Andronikos defied Spartan mothers, rejected soldier’s role

gender role reversal in responsibility for violence

Spartan mothers promoting violence against men have cast a long shadow across history. A twelfth-century Byzantine novel declared:

Those who have been reared with weapons and those experienced in fighting
must either stain their hands with enemy blood
and gird on a tunic bespattered with their slaughter
or fall valiantly and stout-heartedly
after having striven mightily with the opposition. [1]
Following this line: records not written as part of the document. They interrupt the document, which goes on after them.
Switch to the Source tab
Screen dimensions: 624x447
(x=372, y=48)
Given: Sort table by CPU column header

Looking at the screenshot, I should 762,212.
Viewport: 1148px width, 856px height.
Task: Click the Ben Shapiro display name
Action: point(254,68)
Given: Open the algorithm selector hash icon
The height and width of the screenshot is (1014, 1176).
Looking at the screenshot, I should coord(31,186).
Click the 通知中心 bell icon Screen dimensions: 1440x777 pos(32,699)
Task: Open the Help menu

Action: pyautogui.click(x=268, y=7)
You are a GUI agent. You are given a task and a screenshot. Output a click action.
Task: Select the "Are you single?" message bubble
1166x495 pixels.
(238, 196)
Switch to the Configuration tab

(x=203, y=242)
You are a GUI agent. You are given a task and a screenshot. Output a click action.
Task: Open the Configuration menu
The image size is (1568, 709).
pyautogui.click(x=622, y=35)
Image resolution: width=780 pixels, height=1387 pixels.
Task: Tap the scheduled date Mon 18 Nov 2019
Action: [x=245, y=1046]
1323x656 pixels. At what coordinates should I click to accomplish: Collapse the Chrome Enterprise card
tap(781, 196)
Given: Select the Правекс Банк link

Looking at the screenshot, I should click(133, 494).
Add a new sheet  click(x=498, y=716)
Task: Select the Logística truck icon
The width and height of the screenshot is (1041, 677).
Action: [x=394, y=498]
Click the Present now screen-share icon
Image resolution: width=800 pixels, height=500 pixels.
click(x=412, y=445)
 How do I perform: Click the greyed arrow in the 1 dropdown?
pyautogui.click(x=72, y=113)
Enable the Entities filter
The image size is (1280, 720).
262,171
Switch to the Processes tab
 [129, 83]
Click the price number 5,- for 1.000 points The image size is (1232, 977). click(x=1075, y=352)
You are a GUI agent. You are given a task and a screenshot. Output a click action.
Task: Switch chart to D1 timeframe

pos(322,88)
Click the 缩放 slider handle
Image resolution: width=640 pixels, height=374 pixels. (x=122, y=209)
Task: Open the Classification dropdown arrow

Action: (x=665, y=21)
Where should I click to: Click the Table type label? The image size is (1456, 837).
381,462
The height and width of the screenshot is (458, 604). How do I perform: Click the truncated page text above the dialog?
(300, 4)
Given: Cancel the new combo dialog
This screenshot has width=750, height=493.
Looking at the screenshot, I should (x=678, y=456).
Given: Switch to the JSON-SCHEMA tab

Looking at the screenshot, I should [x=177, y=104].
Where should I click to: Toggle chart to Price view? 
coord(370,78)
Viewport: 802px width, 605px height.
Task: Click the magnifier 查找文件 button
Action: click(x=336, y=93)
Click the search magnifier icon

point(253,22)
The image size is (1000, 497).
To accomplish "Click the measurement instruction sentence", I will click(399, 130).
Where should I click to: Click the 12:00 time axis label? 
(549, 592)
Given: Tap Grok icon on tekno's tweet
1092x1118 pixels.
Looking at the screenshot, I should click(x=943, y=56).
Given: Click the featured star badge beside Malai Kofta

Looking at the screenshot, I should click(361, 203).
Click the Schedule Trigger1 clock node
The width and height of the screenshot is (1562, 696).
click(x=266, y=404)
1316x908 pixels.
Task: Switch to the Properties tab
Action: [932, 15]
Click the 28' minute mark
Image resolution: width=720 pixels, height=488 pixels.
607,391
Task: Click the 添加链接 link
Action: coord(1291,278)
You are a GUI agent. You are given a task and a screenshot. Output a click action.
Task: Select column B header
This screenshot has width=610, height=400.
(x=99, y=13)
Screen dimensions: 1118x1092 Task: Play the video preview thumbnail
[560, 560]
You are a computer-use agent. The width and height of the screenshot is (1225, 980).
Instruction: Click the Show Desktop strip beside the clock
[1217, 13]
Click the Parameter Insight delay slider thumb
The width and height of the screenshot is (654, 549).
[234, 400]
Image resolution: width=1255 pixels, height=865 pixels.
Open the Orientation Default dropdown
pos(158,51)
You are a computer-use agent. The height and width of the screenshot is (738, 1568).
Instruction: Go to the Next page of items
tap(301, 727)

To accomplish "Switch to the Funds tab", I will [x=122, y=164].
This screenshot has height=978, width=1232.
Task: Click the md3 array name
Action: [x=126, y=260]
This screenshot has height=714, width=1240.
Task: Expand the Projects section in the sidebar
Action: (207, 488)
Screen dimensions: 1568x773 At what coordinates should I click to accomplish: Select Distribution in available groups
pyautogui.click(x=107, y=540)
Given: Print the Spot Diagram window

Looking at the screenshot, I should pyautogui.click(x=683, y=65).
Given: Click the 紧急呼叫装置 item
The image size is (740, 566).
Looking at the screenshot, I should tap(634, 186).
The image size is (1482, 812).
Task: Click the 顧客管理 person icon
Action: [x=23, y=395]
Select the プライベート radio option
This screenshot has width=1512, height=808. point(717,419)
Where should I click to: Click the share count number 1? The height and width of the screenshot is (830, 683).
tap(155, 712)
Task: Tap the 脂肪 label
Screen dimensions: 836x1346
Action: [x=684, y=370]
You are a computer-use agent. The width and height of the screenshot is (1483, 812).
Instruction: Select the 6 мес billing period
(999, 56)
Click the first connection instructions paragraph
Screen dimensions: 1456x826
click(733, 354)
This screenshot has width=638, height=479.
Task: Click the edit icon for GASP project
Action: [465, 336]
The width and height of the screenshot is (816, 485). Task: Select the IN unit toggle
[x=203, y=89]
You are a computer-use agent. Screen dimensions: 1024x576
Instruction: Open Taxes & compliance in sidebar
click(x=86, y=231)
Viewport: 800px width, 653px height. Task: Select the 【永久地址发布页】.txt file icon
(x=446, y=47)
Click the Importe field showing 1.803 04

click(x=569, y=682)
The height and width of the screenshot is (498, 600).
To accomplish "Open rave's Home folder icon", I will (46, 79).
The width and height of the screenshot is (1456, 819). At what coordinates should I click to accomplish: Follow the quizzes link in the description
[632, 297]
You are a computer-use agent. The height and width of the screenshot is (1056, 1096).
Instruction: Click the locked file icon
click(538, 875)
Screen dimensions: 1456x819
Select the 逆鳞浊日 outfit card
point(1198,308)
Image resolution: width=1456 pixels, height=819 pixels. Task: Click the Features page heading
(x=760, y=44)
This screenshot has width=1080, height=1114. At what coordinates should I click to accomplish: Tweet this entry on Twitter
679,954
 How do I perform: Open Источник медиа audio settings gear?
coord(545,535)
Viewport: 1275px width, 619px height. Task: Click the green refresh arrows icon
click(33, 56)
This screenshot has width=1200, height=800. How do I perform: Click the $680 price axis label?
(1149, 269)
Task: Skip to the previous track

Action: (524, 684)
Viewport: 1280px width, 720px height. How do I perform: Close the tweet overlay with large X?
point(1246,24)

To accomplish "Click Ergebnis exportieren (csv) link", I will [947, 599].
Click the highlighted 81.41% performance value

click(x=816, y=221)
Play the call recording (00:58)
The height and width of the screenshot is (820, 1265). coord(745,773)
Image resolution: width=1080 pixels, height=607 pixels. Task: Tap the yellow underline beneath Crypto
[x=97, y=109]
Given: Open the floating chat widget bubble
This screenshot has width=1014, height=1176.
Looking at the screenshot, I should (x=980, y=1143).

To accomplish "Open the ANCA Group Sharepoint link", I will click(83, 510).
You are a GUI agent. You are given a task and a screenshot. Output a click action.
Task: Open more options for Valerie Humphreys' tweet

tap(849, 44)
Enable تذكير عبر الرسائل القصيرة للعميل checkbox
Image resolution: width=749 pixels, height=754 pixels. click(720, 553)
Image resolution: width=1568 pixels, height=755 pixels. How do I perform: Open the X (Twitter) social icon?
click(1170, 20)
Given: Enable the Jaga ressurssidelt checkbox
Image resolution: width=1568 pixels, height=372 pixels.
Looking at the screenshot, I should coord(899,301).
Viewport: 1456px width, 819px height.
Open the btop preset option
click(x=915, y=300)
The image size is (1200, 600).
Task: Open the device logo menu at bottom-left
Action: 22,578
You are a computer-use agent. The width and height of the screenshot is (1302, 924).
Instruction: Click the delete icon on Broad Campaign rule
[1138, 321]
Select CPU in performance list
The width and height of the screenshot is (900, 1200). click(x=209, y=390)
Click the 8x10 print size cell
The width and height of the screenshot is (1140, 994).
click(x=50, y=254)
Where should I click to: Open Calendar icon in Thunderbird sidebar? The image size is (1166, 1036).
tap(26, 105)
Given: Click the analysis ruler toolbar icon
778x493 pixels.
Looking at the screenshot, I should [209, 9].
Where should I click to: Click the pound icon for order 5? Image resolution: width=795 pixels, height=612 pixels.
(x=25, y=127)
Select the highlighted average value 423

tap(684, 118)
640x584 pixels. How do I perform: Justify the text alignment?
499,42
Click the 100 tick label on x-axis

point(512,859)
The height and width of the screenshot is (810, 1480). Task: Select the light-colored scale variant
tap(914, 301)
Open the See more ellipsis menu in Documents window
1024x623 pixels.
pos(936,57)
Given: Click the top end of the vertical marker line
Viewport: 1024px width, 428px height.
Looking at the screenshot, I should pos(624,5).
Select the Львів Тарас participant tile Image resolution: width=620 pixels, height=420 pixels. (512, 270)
Another twelfth-century Byzantine novel makes explicit the connection to Spartan mothers. A man fighting to save a damsel in distress declared:

the maiden was not torn from my hands, with me intoning “With my shield or on it,” like the Spartan mother. [2]

The horrible sayings of the Spartan mothers, urging and glorifying violence against men, became proverbial in Byzantium.

As has been the case throughout history, some truly heroic, socially conscious persons defied the deplorable devaluation of men’s lives. Another despicable passage in a Byzantine novel hints at recalcitrant men’s resistance:

It befits a soldier either to act valiantly
or to fall and not to have as witness to his shame the sun
and the all-nurturing earth and the moon.
It is a fine memorial for soldiers
when they die as heroes in battle, and not in bed. [3]

Achilles, with the help of his mother Thetis, wisely made a fine, but failed attempt to avoid fighting in the idiotic Trojan War. Yet men should not have to pretend to be women in order not to be treated as disposable humans.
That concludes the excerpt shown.